* Try it *
Below are some records; output exactly the lines from the line with "For Those Who Listen (850, 974)" to the line with "Ida Eline Tangen (344, 2393)", both ends kept, and nothing more.
::: Data supplied :::
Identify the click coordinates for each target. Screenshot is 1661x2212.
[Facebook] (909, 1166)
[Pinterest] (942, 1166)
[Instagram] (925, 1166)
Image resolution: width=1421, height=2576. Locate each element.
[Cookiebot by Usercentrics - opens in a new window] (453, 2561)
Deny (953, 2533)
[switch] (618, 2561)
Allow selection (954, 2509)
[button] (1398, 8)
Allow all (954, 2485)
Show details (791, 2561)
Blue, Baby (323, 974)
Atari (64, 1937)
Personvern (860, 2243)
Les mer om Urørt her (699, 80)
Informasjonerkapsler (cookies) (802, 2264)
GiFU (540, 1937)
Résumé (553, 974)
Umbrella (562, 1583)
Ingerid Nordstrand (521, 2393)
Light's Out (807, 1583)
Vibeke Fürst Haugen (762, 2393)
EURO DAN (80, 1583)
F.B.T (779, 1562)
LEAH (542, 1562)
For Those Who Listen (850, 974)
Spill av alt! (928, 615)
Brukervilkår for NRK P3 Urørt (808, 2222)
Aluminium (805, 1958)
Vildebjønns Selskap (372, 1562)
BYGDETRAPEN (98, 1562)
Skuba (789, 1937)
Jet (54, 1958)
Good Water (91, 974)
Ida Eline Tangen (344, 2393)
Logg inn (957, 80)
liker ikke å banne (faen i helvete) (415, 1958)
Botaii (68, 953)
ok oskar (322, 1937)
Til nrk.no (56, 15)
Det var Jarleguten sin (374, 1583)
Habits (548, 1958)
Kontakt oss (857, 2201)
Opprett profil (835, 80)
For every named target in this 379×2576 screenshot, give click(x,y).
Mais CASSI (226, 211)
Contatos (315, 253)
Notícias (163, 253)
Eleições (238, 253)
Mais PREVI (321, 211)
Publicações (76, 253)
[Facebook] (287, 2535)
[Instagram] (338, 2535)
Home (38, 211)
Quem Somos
:::
* Output for this exercise *
For Those Who Listen (850, 974)
Spill av alt! (928, 615)
Brukervilkår for NRK P3 Urørt (808, 2222)
Aluminium (805, 1958)
Vildebjønns Selskap (372, 1562)
BYGDETRAPEN (98, 1562)
Skuba (789, 1937)
Jet (54, 1958)
Good Water (91, 974)
Ida Eline Tangen (344, 2393)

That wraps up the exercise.